* ACTIVITY LIST:
A: According to the passage on Gottshall's psychiatric treatment, how long did Gottshall remain at the Northwestern Institute of Psychiatry?
B: Reproduce the part of the passage on Gottshall's psychiatric treatment starting at "Gottshall was admitted" and ending at "out-patient psychological treatment.".

* DOCUMENT SECTION:

+===+

Gottshall was admitted to the Northwestern Institute of Psychiatry and remained there under the care of Dr. Byron Braid for about three weeks. Doctor Braid diagnosed that Gottshall was suffering from major depression and post-traumatic stress disorder. Gottshall was having suicidal preoccupations, anxiety, sleep onset insomnia, cold sweats, loss of appetite, nausea, physical weakness, repetitive nightmares of the death scene and a fear of leaving home. During this time Gottshall lost forty pounds. Another psychiatrist, Dr. Gary Glass, and a clinical psychologist, Dr. Sharon Silberman, confirmed Dr. Braid's diagnosis. Since his discharge from the hospital, Gottshall has continued to receive out-patient psychological treatment.

+===+

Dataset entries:
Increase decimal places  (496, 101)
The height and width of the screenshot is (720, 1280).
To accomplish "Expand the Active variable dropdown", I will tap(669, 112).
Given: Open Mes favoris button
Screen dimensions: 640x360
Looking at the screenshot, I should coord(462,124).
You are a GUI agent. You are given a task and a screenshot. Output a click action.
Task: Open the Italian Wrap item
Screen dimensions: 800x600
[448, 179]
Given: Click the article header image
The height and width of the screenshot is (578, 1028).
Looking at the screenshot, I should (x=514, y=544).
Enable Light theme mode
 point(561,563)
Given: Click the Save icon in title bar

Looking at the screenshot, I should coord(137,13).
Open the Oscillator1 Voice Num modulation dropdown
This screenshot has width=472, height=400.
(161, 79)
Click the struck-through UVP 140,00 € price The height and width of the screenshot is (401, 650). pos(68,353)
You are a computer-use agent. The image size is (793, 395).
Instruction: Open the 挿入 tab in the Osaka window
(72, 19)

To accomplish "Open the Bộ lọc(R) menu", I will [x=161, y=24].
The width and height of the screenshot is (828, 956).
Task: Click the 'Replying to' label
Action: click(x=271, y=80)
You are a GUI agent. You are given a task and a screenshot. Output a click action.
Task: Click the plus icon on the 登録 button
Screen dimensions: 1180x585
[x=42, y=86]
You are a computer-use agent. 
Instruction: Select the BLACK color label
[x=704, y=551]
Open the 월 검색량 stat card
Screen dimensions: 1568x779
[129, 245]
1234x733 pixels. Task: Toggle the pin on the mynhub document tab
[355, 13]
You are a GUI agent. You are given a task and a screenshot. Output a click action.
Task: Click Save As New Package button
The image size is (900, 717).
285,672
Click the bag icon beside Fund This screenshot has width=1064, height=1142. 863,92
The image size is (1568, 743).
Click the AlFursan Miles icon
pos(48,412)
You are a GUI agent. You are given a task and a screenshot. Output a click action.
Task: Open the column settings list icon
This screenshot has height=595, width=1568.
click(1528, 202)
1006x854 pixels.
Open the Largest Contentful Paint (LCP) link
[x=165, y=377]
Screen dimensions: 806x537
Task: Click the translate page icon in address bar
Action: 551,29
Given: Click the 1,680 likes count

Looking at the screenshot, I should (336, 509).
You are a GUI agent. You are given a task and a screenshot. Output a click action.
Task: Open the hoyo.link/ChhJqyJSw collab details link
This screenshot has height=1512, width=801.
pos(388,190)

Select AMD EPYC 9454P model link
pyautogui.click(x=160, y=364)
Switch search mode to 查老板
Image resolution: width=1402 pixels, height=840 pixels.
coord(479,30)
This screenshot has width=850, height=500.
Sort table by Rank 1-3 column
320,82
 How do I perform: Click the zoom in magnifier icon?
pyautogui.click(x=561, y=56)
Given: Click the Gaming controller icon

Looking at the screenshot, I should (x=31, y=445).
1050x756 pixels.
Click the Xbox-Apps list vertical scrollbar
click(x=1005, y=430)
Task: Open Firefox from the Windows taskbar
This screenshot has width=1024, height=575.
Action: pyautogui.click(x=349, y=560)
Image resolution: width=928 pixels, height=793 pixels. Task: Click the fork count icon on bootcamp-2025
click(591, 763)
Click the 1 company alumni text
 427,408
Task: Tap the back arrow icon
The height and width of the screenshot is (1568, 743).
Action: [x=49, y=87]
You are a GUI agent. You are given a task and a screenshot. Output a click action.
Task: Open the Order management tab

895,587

+===+

* ANSWERS BY ITEM NUMBER:
A: About three weeks.

B:
Gottshall was admitted to the Northwestern Institute of Psychiatry and remained there under the care of Dr. Byron Braid for about three weeks. Doctor Braid diagnosed that Gottshall was suffering from major depression and post-traumatic stress disorder. Gottshall was having suicidal preoccupations, anxiety, sleep onset insomnia, cold sweats, loss of appetite, nausea, physical weakness, repetitive nightmares of the death scene and a fear of leaving home. During this time Gottshall lost forty pounds. Another psychiatrist, Dr. Gary Glass, and a clinical psychologist, Dr. Sharon Silberman, confirmed Dr. Braid's diagnosis. Since his discharge from the hospital, Gottshall has continued to receive out-patient psychological treatment.